So, one day I'm near the cash register back in electronics when I get called over to the video game section by 2 of my co workers. They are staring at the locked glass video game cabinet.

I get over there and see this strange brown ball, bigger than a golf ball, but smaller than a baseball, stuck to the glass. WTF? Is it...food? No...doesn't look like any type of food. Oh. my. god... it couldn't be....

YUP!

It was poop.

Apparently someone rolled up a ball of shit in their hands, then carried the ball of shit from the back of the store where the bathrooms were, all the way to the electronics department, then stuck it up high on the glass video game cabinet.

It couldn't have been a child, because it was up too high.

One of my coworkers goes and puts on about 8 pairs of rubber gloves to deal with this. We didn't have the good rubber gloves to clean up shit, blood and piss...we had the cheap rubber gloves that said they weren't to be used to clean up stuff like bodily fluids. Walmart cared more about saving money than making sure we didn't get some sort of super-aids from cleaning up blood every day.

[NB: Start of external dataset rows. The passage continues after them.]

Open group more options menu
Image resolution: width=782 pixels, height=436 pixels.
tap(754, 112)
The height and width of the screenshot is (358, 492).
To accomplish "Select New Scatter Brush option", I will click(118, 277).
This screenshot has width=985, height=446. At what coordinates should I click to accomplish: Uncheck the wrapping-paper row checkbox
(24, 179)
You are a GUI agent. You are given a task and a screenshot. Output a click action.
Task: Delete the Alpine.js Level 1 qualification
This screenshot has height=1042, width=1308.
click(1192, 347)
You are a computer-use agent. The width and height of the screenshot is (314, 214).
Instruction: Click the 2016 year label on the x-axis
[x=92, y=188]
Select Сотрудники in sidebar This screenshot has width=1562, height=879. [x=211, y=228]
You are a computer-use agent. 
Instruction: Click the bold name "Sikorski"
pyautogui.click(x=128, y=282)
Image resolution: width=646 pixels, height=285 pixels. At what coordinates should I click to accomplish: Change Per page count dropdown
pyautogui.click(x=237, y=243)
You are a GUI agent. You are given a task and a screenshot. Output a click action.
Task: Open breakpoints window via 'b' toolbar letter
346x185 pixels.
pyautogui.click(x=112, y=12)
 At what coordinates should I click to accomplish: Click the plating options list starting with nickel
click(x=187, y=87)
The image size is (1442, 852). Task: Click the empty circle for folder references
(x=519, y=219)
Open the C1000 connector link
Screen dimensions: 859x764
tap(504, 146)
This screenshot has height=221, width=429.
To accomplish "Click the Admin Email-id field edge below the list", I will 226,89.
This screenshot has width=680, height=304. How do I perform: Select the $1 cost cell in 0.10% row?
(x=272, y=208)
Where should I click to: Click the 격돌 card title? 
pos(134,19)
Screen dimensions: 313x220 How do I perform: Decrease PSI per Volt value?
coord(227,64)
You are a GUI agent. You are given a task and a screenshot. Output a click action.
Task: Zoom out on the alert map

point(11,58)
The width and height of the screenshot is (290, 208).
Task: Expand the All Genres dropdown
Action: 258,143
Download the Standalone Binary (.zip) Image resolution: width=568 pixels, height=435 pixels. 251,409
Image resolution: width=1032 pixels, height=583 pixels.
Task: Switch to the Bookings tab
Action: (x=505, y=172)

Anyway, he grabs a bunch of paper towels in his overly-gloved hand, and pulls the ball of shit off the video game cabinet.

It makes a "Schlurrrrrrrrpppppp!" sound when it comes off, leaving a shit-outline on the glass. Upon hearing the schluurrrrppp sound we start laughing our asses off while trying not to puke.

We never did find out who the shitter was... we had no security cameras back there, so the guilty person with the stinky hand wandering around the store got away with it. I don't even want to think about how many items in the store they fondled with their shitty hands before they left.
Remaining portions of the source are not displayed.